The shipping industry has been pummeled over recent years but as of late, they have skyrocketed to prices that don’t seem to match up with their fundamentals and it has a lot of traders scratching their heads. Since Donald Trump won the presidential election in the beginning of November we have seen the markets rotate money into sectors that investors believe Trump will benefit from his policies including manufacturers, shippers, biotech’s and copper while sectors like technology have taken a hit. This is because under Donald Trump’s proposed plans we could see an increase in inflation and manufacturing which would lead to more exports and a greater need for shipping materials. But perhaps the biggest gaining sector was dry bulk shippers including companies like SHIP, DRYS and SINO. This sector has been neglected for years with stagnate growth but has finally come back to life with Dryships Inc. (NASDAQ: DRYS) leading the way as it caught the attention of traders when it made gains in excess of 2000% in just a weeks time.
“Many of the shipping names in the last four to five years have adjusted to slower growth by not investing in shipping capacity,” says Douglas Mavrinac, a shipping analyst at Jefferies. “It will be good for these names if we have inflation and more economic growth, and it turns out we had under investment in the shipping market to facilitate the increased need for commodities going forward.” – Forbes
The biggest mover of this bunch was DryShips Inc. (DRYS), which had only been trading in the $4.50 range before going parabolic and exploding to well over $100.00 per share as you can see in the 30-minute chart above, just over a 2100% jump in value, as shorts were squeezed out magnifying the buying and long speculators were jumping on board for the ride. This move pushed DRYS market cap to just over $115 million when it was only at $5 million the week before. Without any policies actually being put in place yet it’s hard to make sense as to why this stocks value went crazy other than speculators pumping the stock up. Shares were halted multiple times into the move before being halted for the rest of the trading day by the NASDAQ until it received “further information” on the company. Following this halt shares came back to reality and sold off to more realistic prices in the $10 range. Traders made and lost millions on this move and is the reason why hard stops are your best friend. This is a prime example of how market speculation can drastically affect a stock’s price and further proves the point that markets are not efficient.

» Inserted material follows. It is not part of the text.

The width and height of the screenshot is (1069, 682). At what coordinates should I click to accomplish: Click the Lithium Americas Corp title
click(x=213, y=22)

SINO and SHIP were also big movers but nothing like the DRYS move. SINO was trading around the $1.00 range before popping to over $14 in just a few days, while SHIP made a similar move from the $2 range to just over $8.50. The sector has seen increased activity and volatility as more traders and investors are paying attention to it now.

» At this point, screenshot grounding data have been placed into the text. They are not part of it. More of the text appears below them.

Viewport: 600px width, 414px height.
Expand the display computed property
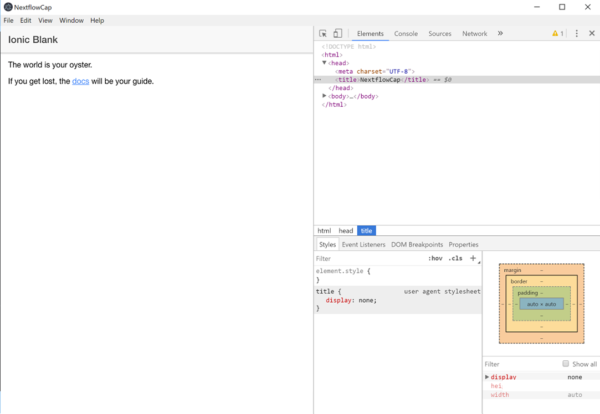click(x=487, y=377)
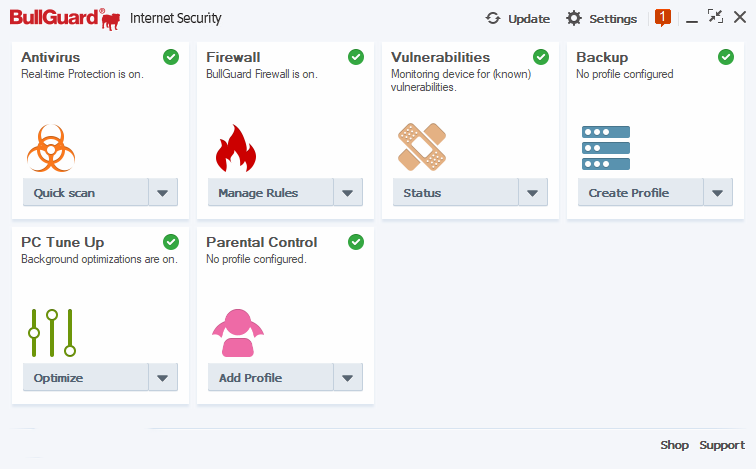Expand the Quick scan dropdown arrow
Image resolution: width=756 pixels, height=469 pixels.
[163, 193]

A key economic indicator called the Baltic Dry Index (BDI) that measures the estimated prices of moving major raw materials via shipping is reaching levels that it hasn’t hit in over two years and is suggesting that the shipping market is picking up steam. President-elect Trump pledge to launch a $1 trillion infrastructure deal along with renegotiating trade deals is behind this spike in the index and if he can follow through with his promises then we could see this index push even higher along with the stock prices of shippers.

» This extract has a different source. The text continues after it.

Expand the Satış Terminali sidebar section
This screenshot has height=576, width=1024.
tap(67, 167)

Expect the shipping sector to remain bullish in the immediate future as Trump settles into his presidential role and we find out more on the policies he will be looking to implement. This sector has been under the radar for quite a while now, so it’s no surprise that it’s picking up steam with the speculation of higher demands as more favorable conditions will most likely be heading their way. Other sectors you may want to follow in this presidential change is banking, manufacturing, construction, biotech’s, oil drillers and the defense industry.
This author has no positions in any stock mentioned and does not plan to open any positions in any stocks mentioned for at least 72 hours after publication of this article.